Soaring Drug Costs Prompt Search for New Pricing Models
Soaring costs for many prescription medications — including promising new breakthrough drugs — is compelling pharmaceutical companies and insurers to look for new ways to provide the most effective treatments to the patients who need them.
The dilemma was explored during the Global Conference panel “Can We Afford to Cure Disease?” Increases in the cost of many prescription medications, including new “breakthrough” medications as well as older drugs, were the focus of media attention during 2015, moderator Caroline Pearson, senior vice president at Avalere Health, noted. Among the steps that should be taken to mitigate costs, panelists said, is a pricing model that takes into account the effectiveness of the medication.
For example, a 12-week course of Gilead Science’s new hepatitis C medications will cure the disease, but the treatment initially cost about $84,000, or around $1,000 per pill. Although negotiations with payers and the introduction of competing products have lowered the cost, the treatment is viewed by some payers (though not by all) as being worth a high price because of its effectiveness. Gregg Alton, executive vice president of Gilead Science, noted that 25 percent of patients currently covered by the Veterans Administration have been cured, and 100 percent are expected to be by 2020, which would be a stunning achievement.

Stored data entries:
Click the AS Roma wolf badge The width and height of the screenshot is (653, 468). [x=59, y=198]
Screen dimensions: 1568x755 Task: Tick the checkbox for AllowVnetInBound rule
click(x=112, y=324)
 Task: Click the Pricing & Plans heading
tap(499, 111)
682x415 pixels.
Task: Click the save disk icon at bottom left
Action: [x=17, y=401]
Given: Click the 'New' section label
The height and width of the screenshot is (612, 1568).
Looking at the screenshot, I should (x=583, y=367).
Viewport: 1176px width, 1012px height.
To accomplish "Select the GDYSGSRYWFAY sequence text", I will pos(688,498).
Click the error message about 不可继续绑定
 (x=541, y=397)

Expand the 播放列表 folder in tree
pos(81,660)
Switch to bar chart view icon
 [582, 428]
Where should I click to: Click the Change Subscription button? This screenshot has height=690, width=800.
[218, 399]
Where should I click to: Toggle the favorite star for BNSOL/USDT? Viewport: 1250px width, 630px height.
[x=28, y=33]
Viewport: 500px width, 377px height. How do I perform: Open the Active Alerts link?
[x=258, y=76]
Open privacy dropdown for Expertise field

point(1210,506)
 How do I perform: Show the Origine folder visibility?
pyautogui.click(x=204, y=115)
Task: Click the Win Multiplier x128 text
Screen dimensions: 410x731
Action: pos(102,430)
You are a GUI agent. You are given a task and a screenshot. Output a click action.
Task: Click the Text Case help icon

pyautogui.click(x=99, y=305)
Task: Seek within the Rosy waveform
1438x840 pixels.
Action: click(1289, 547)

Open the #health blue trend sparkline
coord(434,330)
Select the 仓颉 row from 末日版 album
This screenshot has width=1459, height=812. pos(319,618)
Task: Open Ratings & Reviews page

→ Check your understanding
1. Can you write out, word for word, the part of the drug-pricing article that opens with the words containing "Soaring Drug Costs" and closes with "who need them."?
2. Could you carry the drug-pricing article further, starting right after its final sentence?

→ Responses
1.
Soaring Drug Costs Prompt Search for New Pricing Models
Soaring costs for many prescription medications — including promising new breakthrough drugs — is compelling pharmaceutical companies and insurers to look for new ways to provide the most effective treatments to the patients who need them.

2.
Costs are more difficult to justify for new drugs that provide an incremental benefit over older, less-expensive existing treatments, panelists said. Providers also grapple with high-priced treatments that are needed by a small number of patients. Humana Chief Medical Officer Roy Beveridge noted that 50 percent of Humana’s budget for so-called “specialty drugs” (those typically administered in a doctor’s office or hospital rather than purchased at a retail pharmacy) is spent on 1.3 percent of its members with chronic conditions. All other cost centers, such as hospital care and physician visits, are transitioning from the traditional fee-for-service model to value-based payments. In Beveridge’s view, drug developers should be treated in the same fashion. Because Gilead’s hepatitis C drugs are so effective, Humana has found a way to cover them. But the benefits of many treatments are less clear-cut.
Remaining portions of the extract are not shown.